Room temperature more or less. I pulled the sample from my mash and let it sit for about 15 min. My thermapen registered 79F on the sample. My pH meter which claims to be ATC, registered the sample as 80F

That will have pushed the reading down some. With an 0.1 resolution meter that may or may not have caused an effect depending on where the pH was. You measured about 10°F higher than "room" temperature. That would induce a pH shift of about 0.033 pH. Suppose your meter's quantization rule is truncation. If the true pH were 5.232 the meter would read 5.2 at room temperature but lowering the true pH by 0.033 to 5.199 would cause such a meter to read 5.1. OTOH if the true pH were 5.15 lowering by 0.033 would have no effect on the displayed value.
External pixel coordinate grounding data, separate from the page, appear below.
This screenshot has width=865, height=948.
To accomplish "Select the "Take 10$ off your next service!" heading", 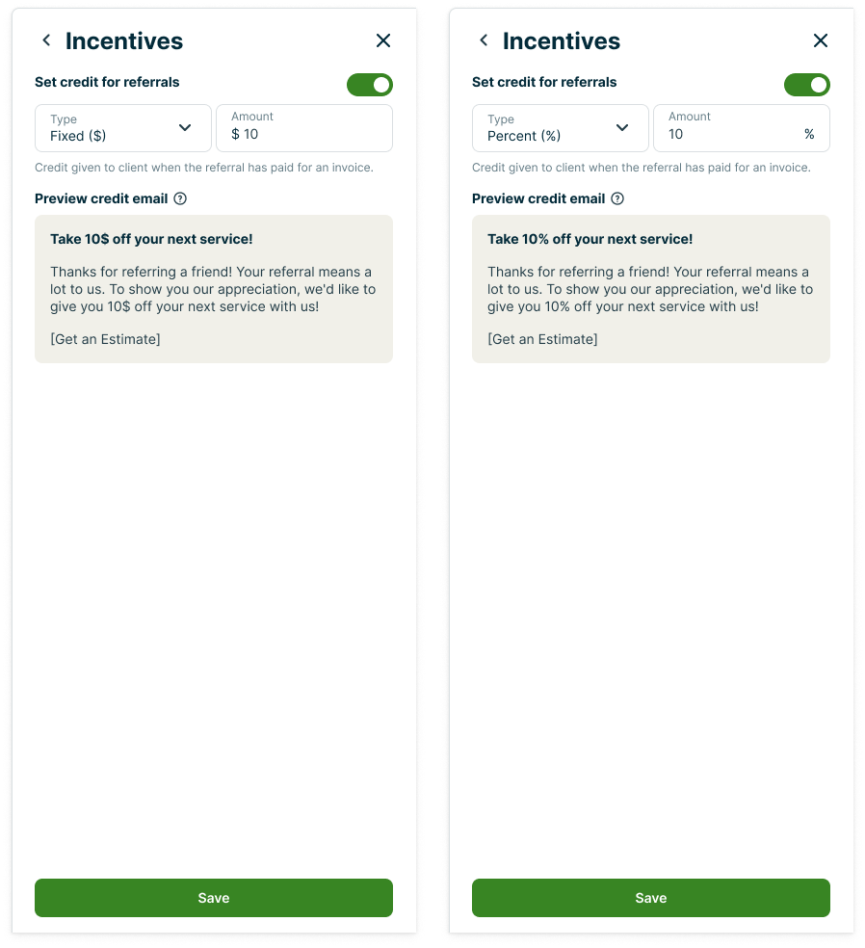I will pos(151,239).
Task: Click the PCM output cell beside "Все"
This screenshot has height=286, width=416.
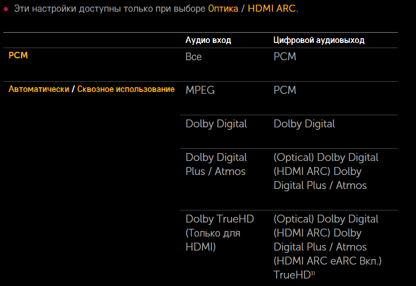Action: (285, 56)
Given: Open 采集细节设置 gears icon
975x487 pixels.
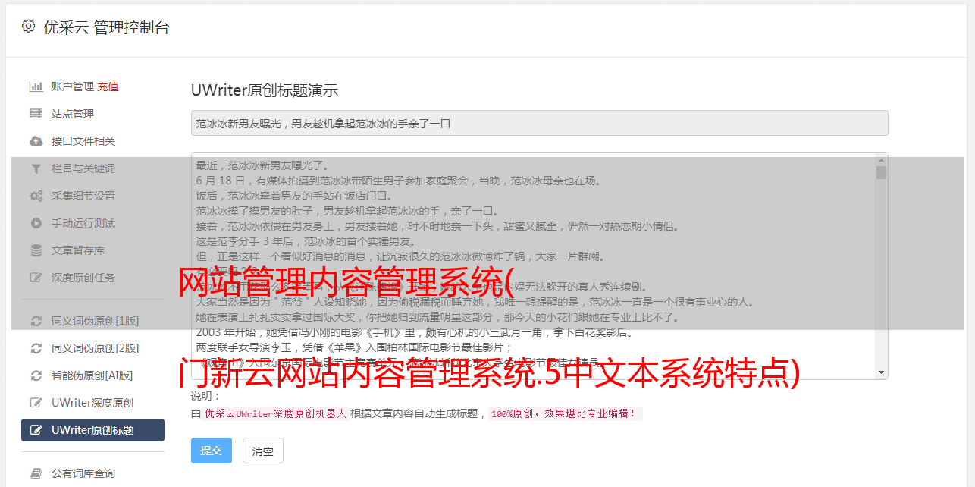Looking at the screenshot, I should [x=36, y=196].
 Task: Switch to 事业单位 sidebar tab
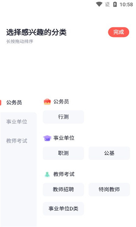pyautogui.click(x=17, y=121)
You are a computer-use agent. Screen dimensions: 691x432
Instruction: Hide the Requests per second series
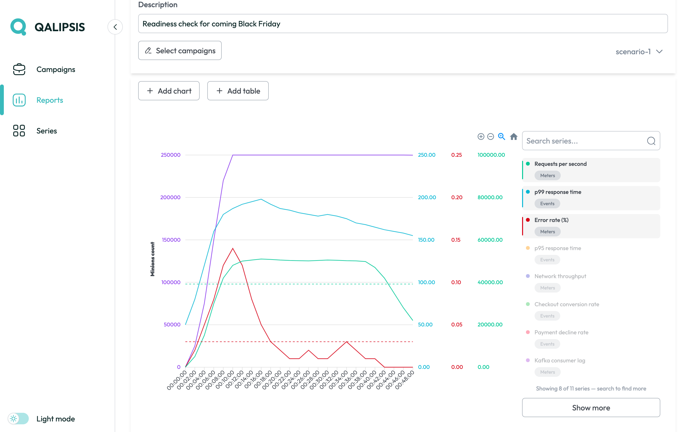(x=591, y=170)
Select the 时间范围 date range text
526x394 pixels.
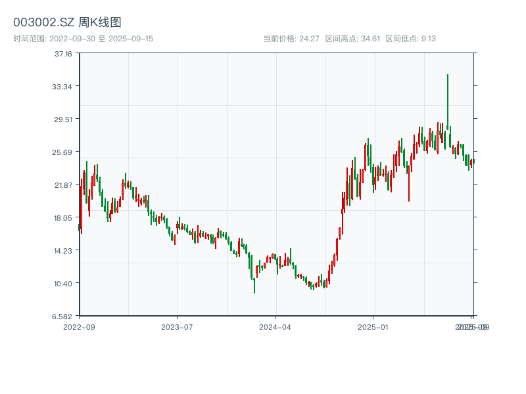[x=83, y=39]
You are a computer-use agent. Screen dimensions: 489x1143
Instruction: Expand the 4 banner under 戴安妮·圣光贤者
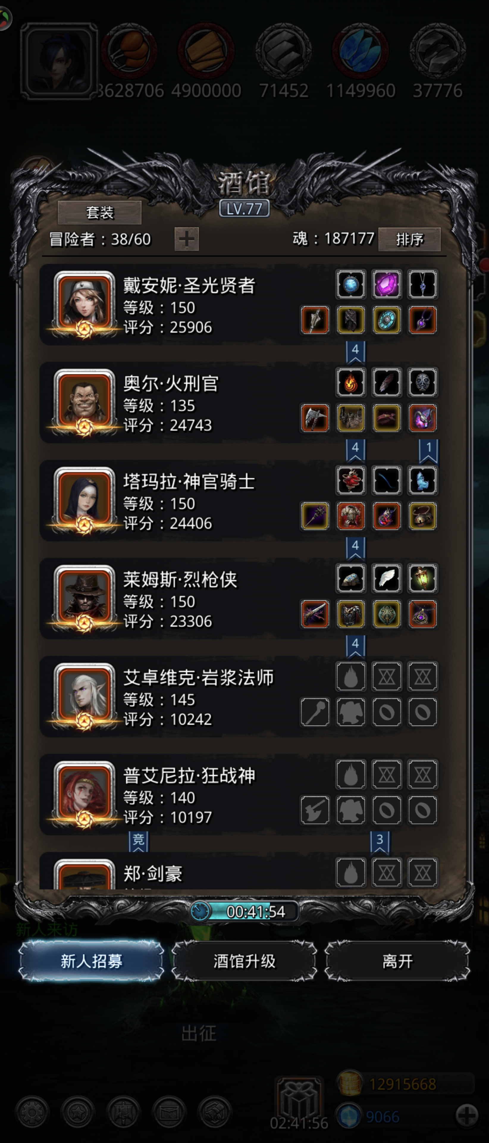(355, 351)
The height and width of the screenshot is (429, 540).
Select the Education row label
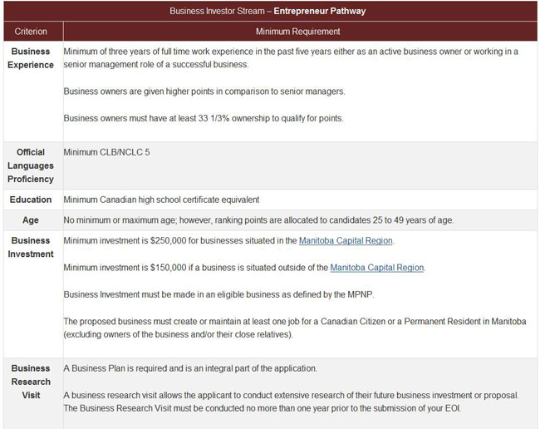31,200
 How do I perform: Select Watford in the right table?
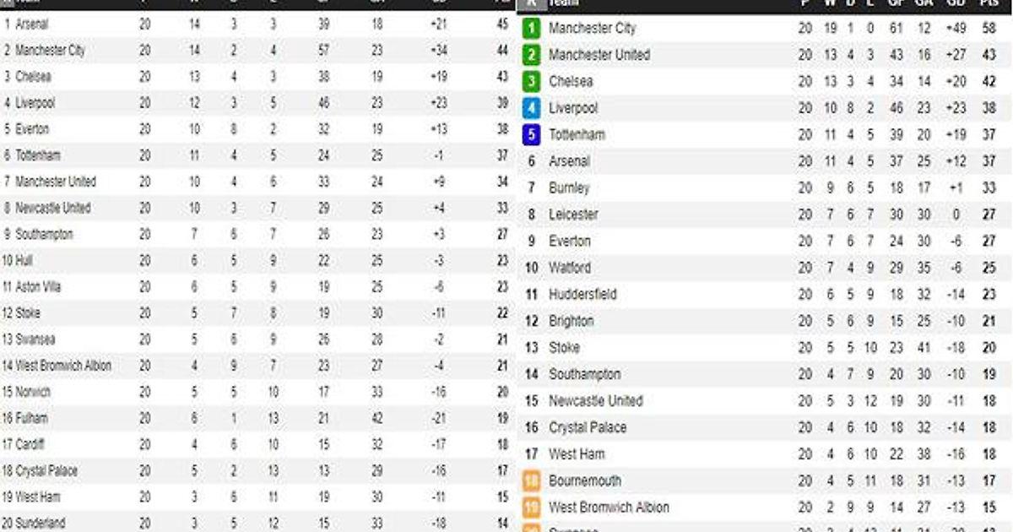point(570,268)
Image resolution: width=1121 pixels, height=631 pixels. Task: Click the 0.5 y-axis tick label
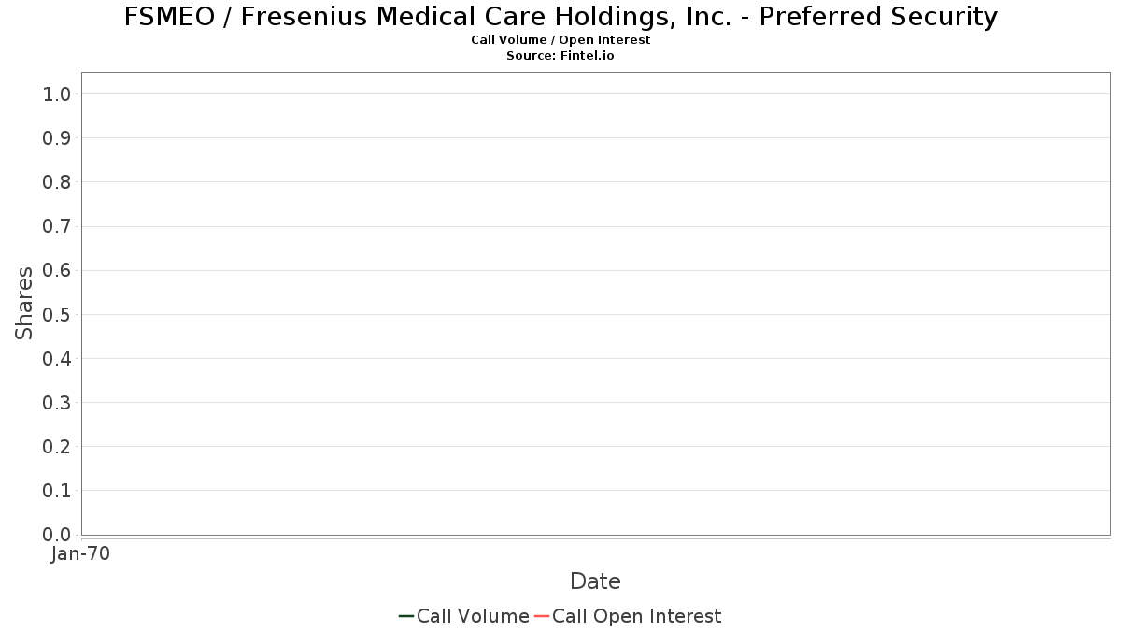(x=57, y=314)
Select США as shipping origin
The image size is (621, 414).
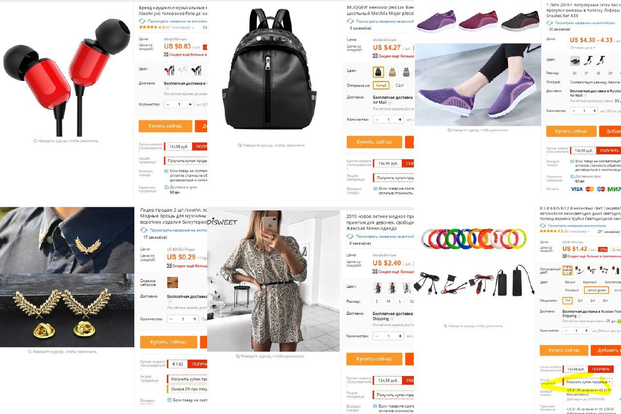(x=400, y=85)
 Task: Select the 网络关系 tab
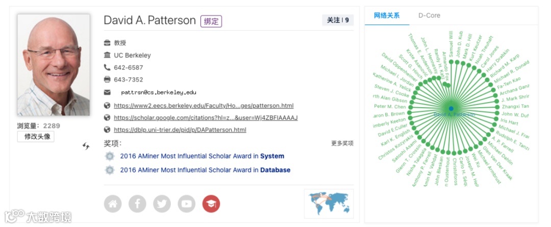(387, 15)
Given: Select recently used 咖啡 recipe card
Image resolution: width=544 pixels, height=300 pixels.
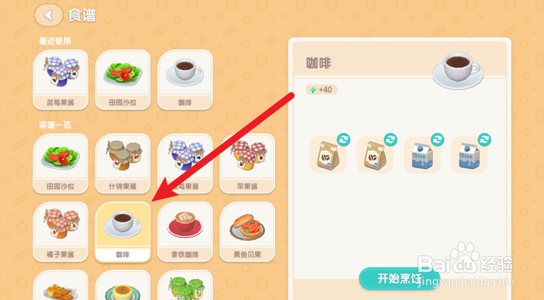Looking at the screenshot, I should pyautogui.click(x=185, y=80).
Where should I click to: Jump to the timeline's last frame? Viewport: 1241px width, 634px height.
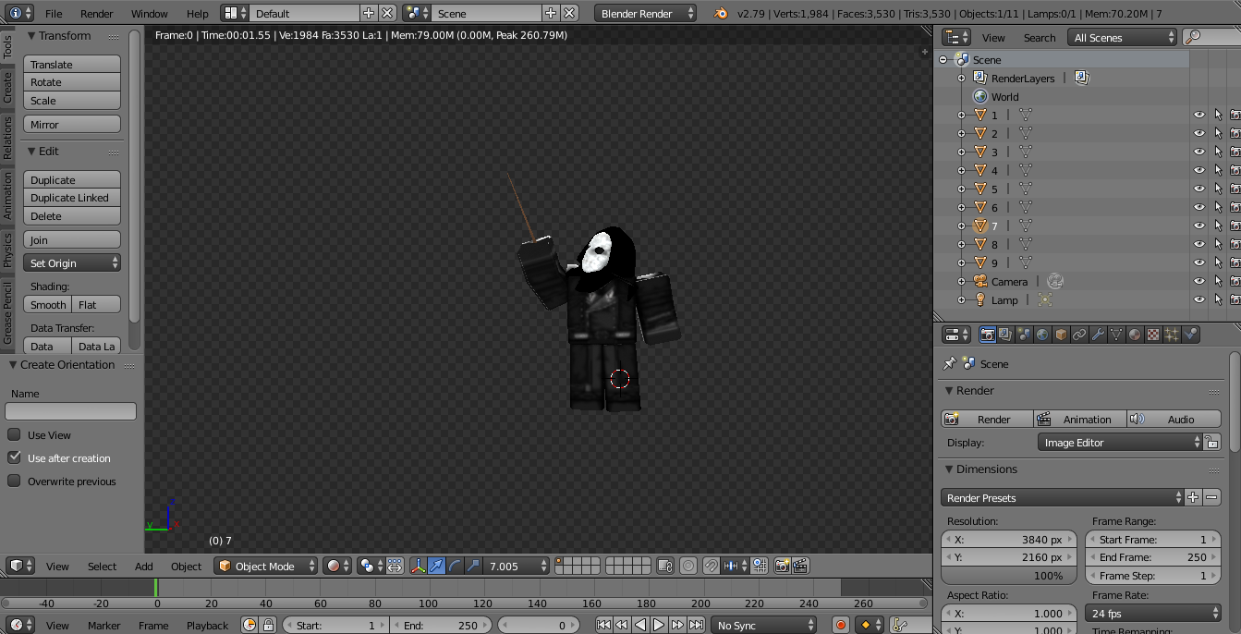click(696, 626)
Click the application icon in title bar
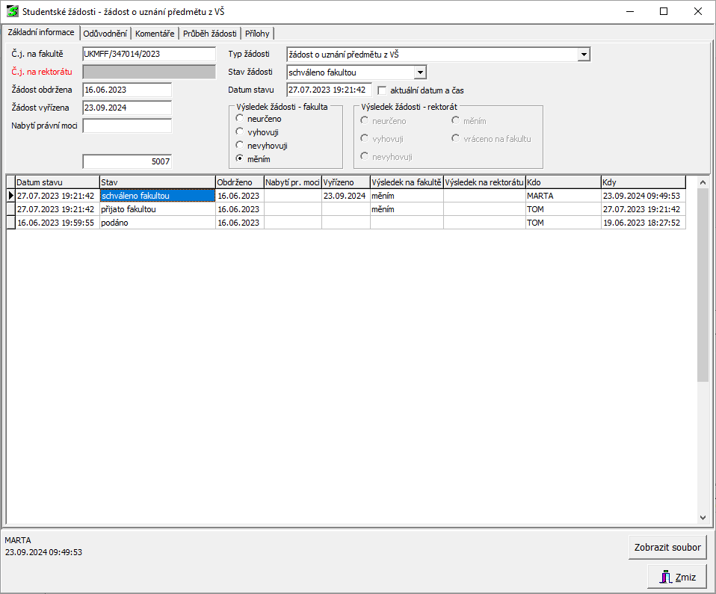The width and height of the screenshot is (716, 594). click(12, 12)
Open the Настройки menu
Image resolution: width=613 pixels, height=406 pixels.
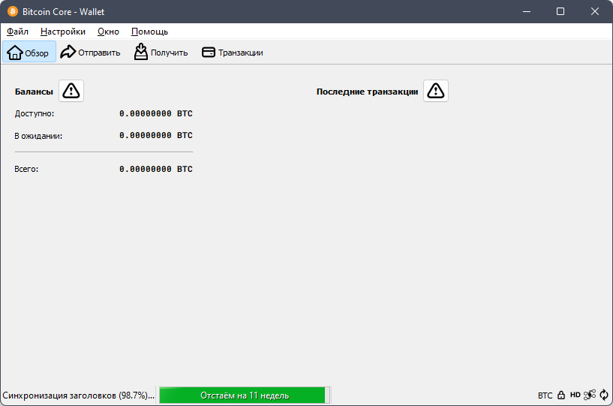(63, 32)
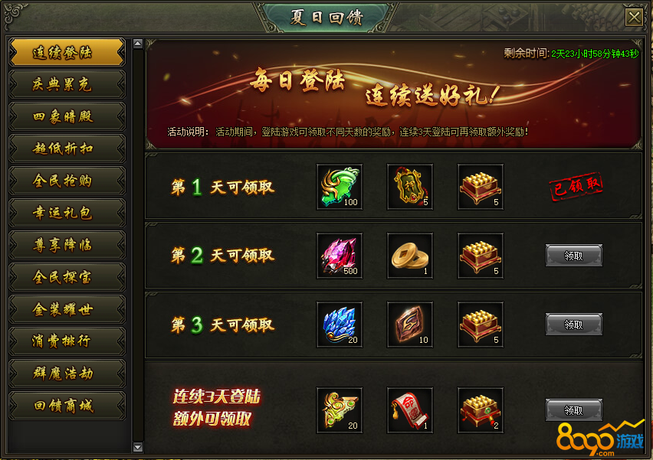Screen dimensions: 653x460
Task: Switch to the 四象暗殿 tab
Action: pos(67,116)
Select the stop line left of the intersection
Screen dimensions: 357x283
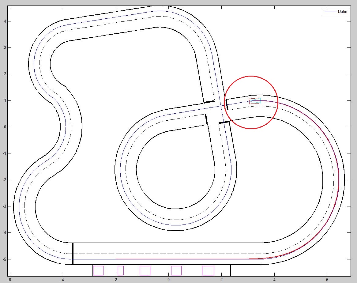pos(206,119)
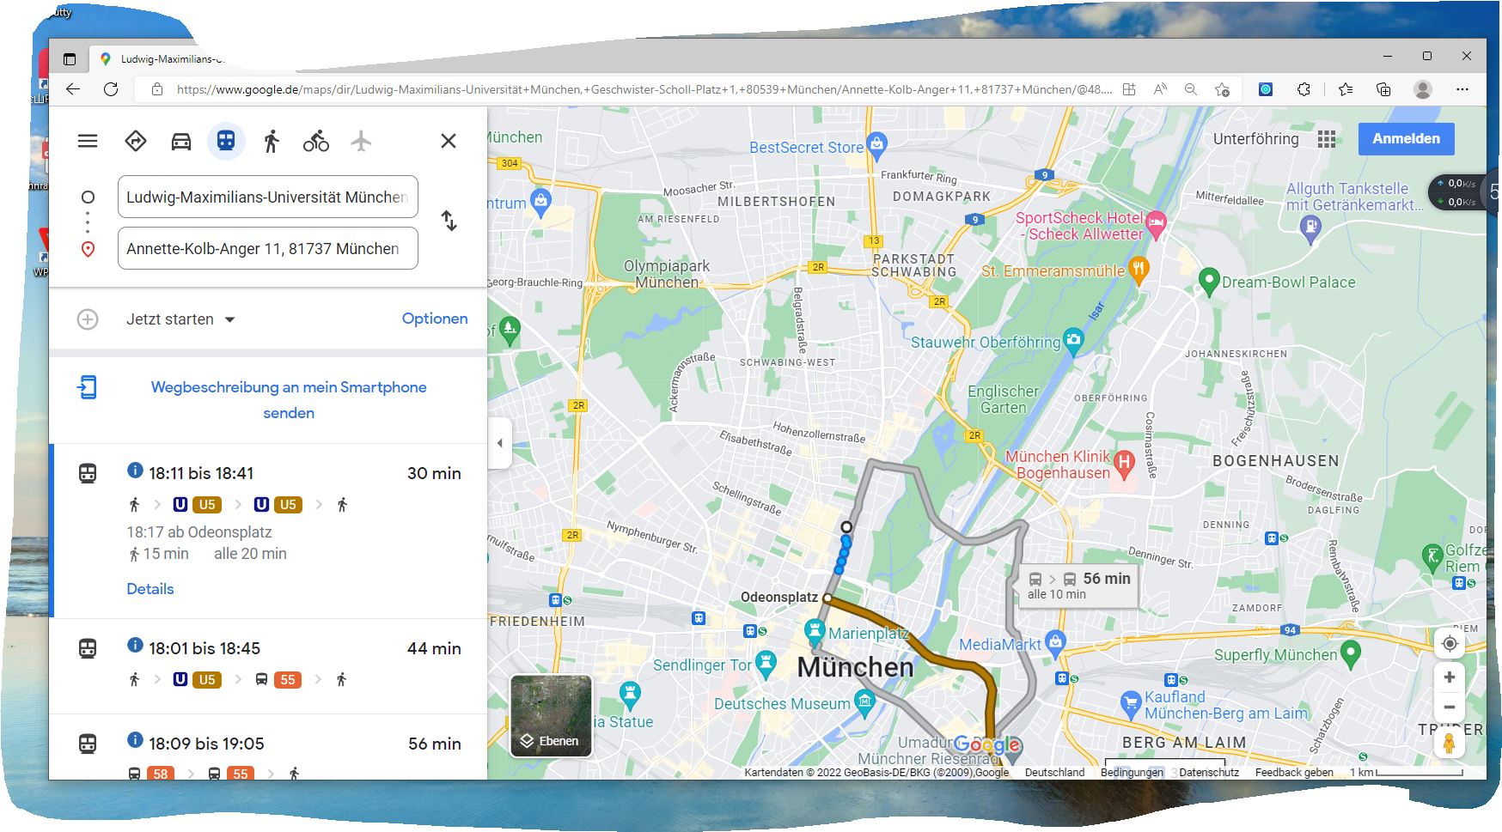1502x832 pixels.
Task: Expand the 'Jetzt starten' departure dropdown
Action: pos(180,319)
It would read 5.1 in both cases.



I bought the larger bottles of 4.01, 7.01 and storage solution recommended by my meter's manufacturer. I calibrate at the beginning of each brew day and store in the storage solution between brew days.

Excellent.




The meter has a resolution of 0.1, yes. But it is advertised to have a margin of error of +-0.05. I thought that would mean that I was looking at a range of 5.05-5.15. Is that not correct?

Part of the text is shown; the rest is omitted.